1)西穂高間ノ岳(昭和6年12月29日)午前9時に上高地発、間の沢を登り、雪崩の危険を考え途中からリッジに取り付き、山頂に至る。午後8時30分上高地着。装備はスキー服で登っている。

2)奥穂高岳「南陵」積雪期第二登(昭和6年12月31日) 早朝に岳沢をスキーで登り、どん詰まりまで行くと東京帝大パーテーのスキーデポがあり、前日に奥穂高岳に初登攀している。凍った岩場は小川にとってそれほど難しいルートではなく、山頂に至る。その日の午後8時40分に上高地に下山しており、1日で冬季の積雪期奥穂高岳を昇り降りすると言う、素晴らしい記録と思う。これは現代のアルパインスタイルの1日で山頂へ登り下山する、ラッシュタクテック方式の実践であり、この時代には行われていない登山である。

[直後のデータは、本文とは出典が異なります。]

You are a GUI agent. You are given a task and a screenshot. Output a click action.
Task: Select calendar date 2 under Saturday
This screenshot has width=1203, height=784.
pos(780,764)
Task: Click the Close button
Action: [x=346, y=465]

3)奥穂高岳「岳沢コブ尾根」積雪期初登攀(昭和7年1月5日 )▲ コブ尾根の岩峰

岳沢からジャンダルムを登る為に、コブ尾根を登りコブの岩峰基部でザイルを付け、100mほどルンゼを登り昼の12時頃コブ尾根山頂の岩峰に立つ。これから雪稜のラッセルや氷壁を登り、午後4時ジャンダルム山頂に登り着く。帰路は畳岩を経由し、懐中電灯便りに午後10時に上高地にたどり着く。この登山もスキー、アイゼンを使用して、1日で山頂までピストンするアルパインスタイルの登山を実践している。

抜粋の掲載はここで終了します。